Five reasons why No. 3 Ohio State will win the College Football Playoff
There's only one team in the field that's beaten Alabama in a playoff game
As we approach the 2016 College Football Playoff, many are looking at the result as a fait accompli. Ask anybody who is going to win the CFP this year, and 99 percent of them will simply say "Alabama" or "Roll Tide."
It's a sensible answer. Alabama is the defending national champion, and it has looked like the best team in the country from the very first weekend of the season. Still, while Alabama is the favorite for good reasons, this is college football we're talking about here.
Strange things tend to happen in this sport, usually when you least expect them to.
If Alabama reaches the title game, one of the two teams they could possibly face there is Ohio State, and to overlook the Buckeyes is a dangerous gambit. After all, Ohio State was the first champion of the playoff era, and it's also been one of the best teams in the country all season long.
The Buckeyes are a team that can win their second national title in three seasons, and I'm here to tell you why.
1. They have the talent: Here's all you need to know about Ohio State and its depth. After last season, the Buckeyes had 12 players chosen in the NFL Draft with three taken in the first 10 picks, five in the first round and none taken after the fourth round. It's safe to say that just about any other program in the country that suffers those kind of losses will need a year to rebound, but not Ohio State. No, when it comes to the depth chart, only Ohio State can challenge Alabama when it comes to talent on the roster.
In the five years between the 2012 and 2016 recruiting classes, Ohio State put together classes in the top seven every season. Using the 247Sports Composite rankings, Ohio State has landed five five-star players and 80 four-star players in that five-year span. Aside from Alabama and Florida State, there just aren't many other programs that have recruited on such a high level in recent years. So no matter who the Buckeyes are playing, they're usually better than the players they're lined up against.
2. J.T. Barrett doesn't turn the ball over: Over the last three seasons, Ohio State's quarterback has thrown 807 passes and carried the ball 480 times. In those 1,287 touches, he's turned the ball over a grand total of 22 times (19 interceptions, three fumbles lost).
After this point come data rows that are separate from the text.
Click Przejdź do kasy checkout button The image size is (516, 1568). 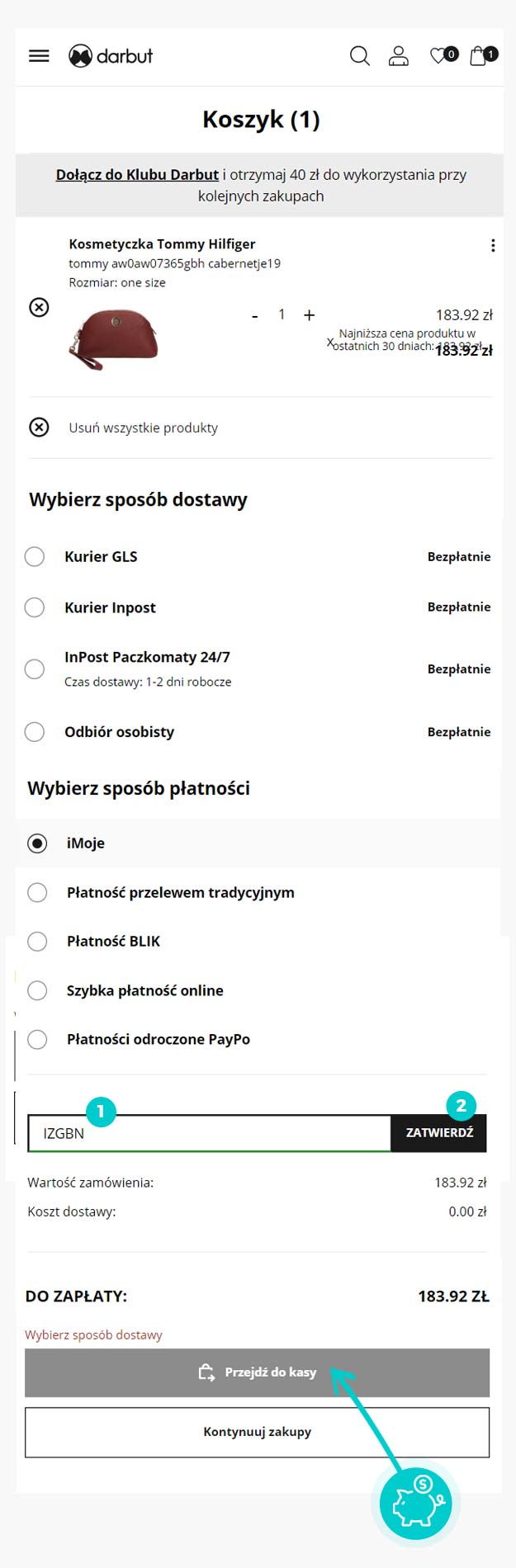[x=257, y=1372]
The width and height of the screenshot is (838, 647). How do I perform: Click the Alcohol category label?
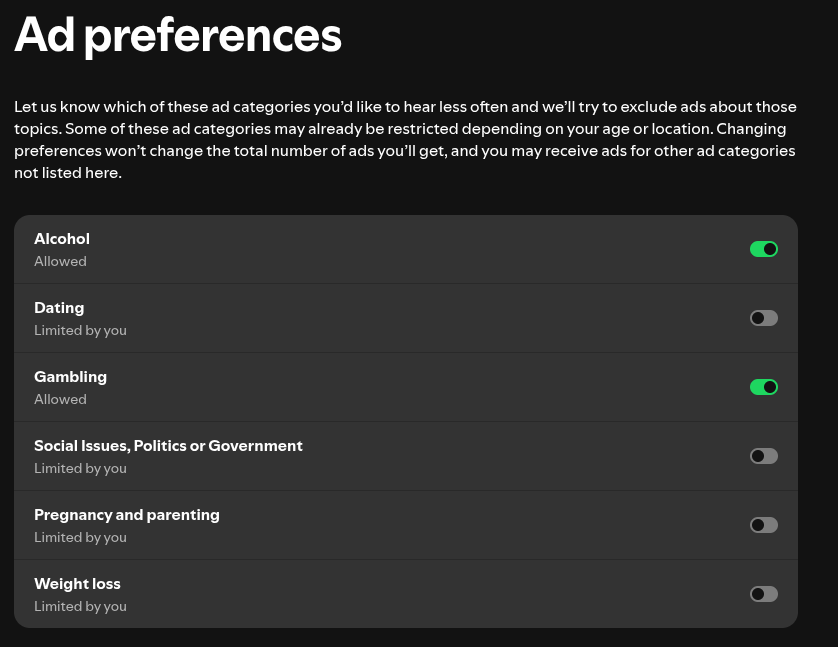click(62, 239)
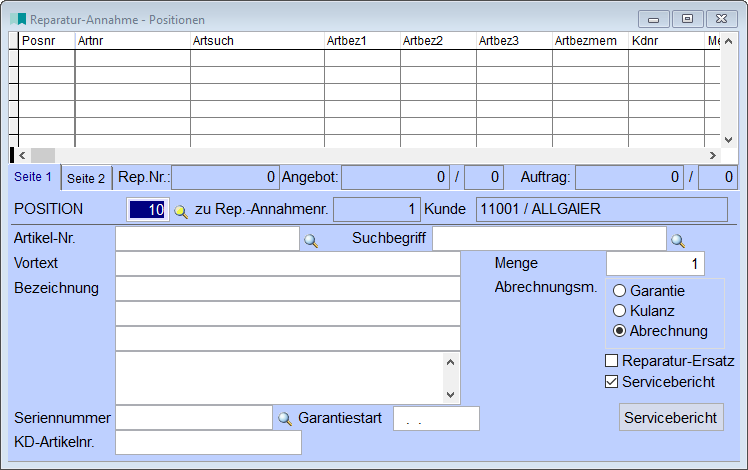Image resolution: width=748 pixels, height=470 pixels.
Task: Switch to the Seite 2 tab
Action: click(86, 178)
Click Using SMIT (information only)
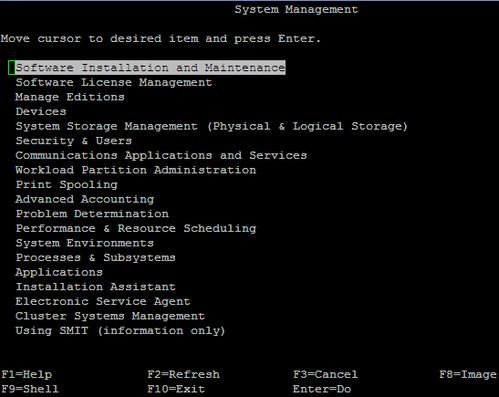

Of those 22 turnovers, 11 of them came in 2014, Barrett's first season as a starter, and the year the Buckeyes won a national title.
This year he has seven turnovers (five interceptions, two fumbles). He's also accounted for 100 touchdowns over the last three seasons, so that's a pretty good touchdown-to-turnover ratio -- particularly for somebody who has the football in his hands so often.
Turnovers can play a key role in any game, but in a playoff game like the one Ohio State will play against Clemson, and a possible national title game after that where you're playing another great team, they take on even more importance. Barrett's ability to take care of the ball has been a major boost to the Buckeyes over the last three seasons.
3. Urban Meyer wins big games: Meyer is no stranger to the big moment. In his career as a head coach, Meyer has played in eight conference title games, two CFP games, two BCS title games and four major bowl games (New Year's Six, BCS bowls). In those 16 games, he's gone 12-4. Three of those games were against Alabama and Nick Saban (two SEC title games, and a CFP semifinal), and Meyer's teams have gone 2-1 in those games (he's 2-2 overall against Saban with a regular season loss to Alabama in 2010), including the most recent meeting in the 2014 Sugar Bowl.
Of course, one of those four losses came to Dabo Swinney and Clemson in the 2013 Orange Bowl.
Still, when it really matters, Meyer's teams rise up to the challenge more often than not, and it's not a coincidence.
4. Their defense can score, too: Ohio State's offense is potent enough, but the Buckeyes defense has proven to be quite adept at changing games with scores of its own. This season, the Buckeyes returned seven interceptions for touchdowns. That alone is impressive, but the rate at which Ohio State does so is remarkable as well.
The Buckeyes have 19 interceptions as a team -- which ranks sixth nationally -- meaning they turned 37 percent of their interceptions into pick sixes. No other team in the country had six this season with Alabama and San Diego State finishing behind the Buckeyes with five apiece.
The Ohio State defense isn't just talented and capable, it's opportunistic, and its ability to not only force turnovers but turn them into scores is one of the many reasons the Buckeyes have reached the playoff. And it's one of the reasons they can win another national title.
5. They has the experience: While Ohio State's opponent in the Fiesta Bowl has been in this situation before, the Buckeyes can claim something that Clemson cannot: they've not only won a national title in the playoff era (as well as the BCS era) but beaten Alabama to do it. Clemson reached the title game last year but fell short against the Tide.
Should Ohio State get by the Tigers and head to the title game, it will do so with the confidence of a team that doesn't just believe it can beat Alabama (or Washington), but knows that it can. That kind of confidence goes a long way in games like these.